Microbiome recovery in adult females with uncomplicated urinary tract infections in a randomised phase 2A trial of the novel antibiotic gepotidacin (GSK140944)Original paper
What was studied?
This study examined how gepotidacin, a first-in-class triazaacenaphthylene antibiotic with a novel mechanism of action, affects the human microbiome during treatment for uncomplicated urinary tract infections. It was conducted as part of a randomised Phase 2a clinical trial evaluating repeated oral doses of gepotidacin (GSK2140944). Researchers tracked microbiota composition across three body sites, the gastrointestinal tract, the pharyngeal cavity, and the vagina, using 16S rRNA gene sequencing. Samples were collected at three time points relative to dosing to capture both immediate effects and later recovery.
Who was studied?
The study population consisted of 22 adult female patients with uncomplicated urinary tract infections who were enrolled in the gepotidacin Phase 2a trial (ClinicalTrials.gov NCT03568942). Each participant contributed microbiome samples from the gut, throat, and vagina. Samples were collected pre-dose on Day 1, at the end of dosing on Day 5, and at a Follow-up visit around Day 28. This design allowed within-subject comparison of microbiome changes over the course of treatment and recovery.
What were the most important findings?
By Day 5, at the end of the gepotidacin dosing regimen, significant changes in microbiome diversity were observed relative to pre-dose baseline across all three tested body sites. These shifts indicate that gepotidacin measurably disrupted the gut, pharyngeal, and vaginal microbiota during active treatment. By the Follow-up visit approximately three weeks later, microbiome diversity had reverted to compositions comparable to Day 1 baseline. This pattern points to disruption during dosing followed by recovery after treatment ended, though the abstract does not specify which body site showed the greatest change.
What are the greatest implications of this study?

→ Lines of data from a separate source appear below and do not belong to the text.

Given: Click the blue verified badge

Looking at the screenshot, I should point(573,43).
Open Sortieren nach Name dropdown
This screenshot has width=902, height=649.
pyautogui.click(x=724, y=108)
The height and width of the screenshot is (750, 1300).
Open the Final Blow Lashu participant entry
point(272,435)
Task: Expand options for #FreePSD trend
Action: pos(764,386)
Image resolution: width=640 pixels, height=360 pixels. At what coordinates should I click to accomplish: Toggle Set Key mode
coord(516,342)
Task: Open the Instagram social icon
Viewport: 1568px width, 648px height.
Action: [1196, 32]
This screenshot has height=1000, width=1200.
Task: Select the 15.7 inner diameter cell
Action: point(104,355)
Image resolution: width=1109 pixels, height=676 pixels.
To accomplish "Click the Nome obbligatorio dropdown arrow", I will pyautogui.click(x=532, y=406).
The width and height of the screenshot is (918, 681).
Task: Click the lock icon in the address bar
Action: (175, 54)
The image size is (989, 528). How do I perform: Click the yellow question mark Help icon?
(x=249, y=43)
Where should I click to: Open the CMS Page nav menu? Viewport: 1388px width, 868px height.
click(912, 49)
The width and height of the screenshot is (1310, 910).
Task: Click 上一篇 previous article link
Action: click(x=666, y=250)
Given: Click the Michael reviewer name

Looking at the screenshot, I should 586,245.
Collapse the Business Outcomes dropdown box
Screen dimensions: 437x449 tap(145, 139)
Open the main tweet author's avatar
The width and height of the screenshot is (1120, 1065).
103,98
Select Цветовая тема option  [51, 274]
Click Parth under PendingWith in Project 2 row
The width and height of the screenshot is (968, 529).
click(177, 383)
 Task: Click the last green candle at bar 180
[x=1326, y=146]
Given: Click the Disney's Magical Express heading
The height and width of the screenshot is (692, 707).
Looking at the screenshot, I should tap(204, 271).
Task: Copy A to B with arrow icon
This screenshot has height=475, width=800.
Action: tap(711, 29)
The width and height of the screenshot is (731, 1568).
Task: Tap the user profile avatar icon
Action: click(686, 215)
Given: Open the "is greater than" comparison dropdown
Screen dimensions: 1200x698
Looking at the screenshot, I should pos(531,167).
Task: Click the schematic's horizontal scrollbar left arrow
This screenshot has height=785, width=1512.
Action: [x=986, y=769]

The findings suggest that gepotidacin's effects on the microbiome are transient rather than persistent, with diversity returning to baseline within about a month of treatment completion. This supports the value of characterizing microbiome impacts early in antibiotic drug development, especially for agents with novel mechanisms of action. Demonstrating recovery across multiple body sites, not just the gut, offers reassurance about the drug's broader ecological footprint. The approach also illustrates a model for how future antibiotic trials might systematically monitor microbiome perturbation and recovery as part of safety evaluation.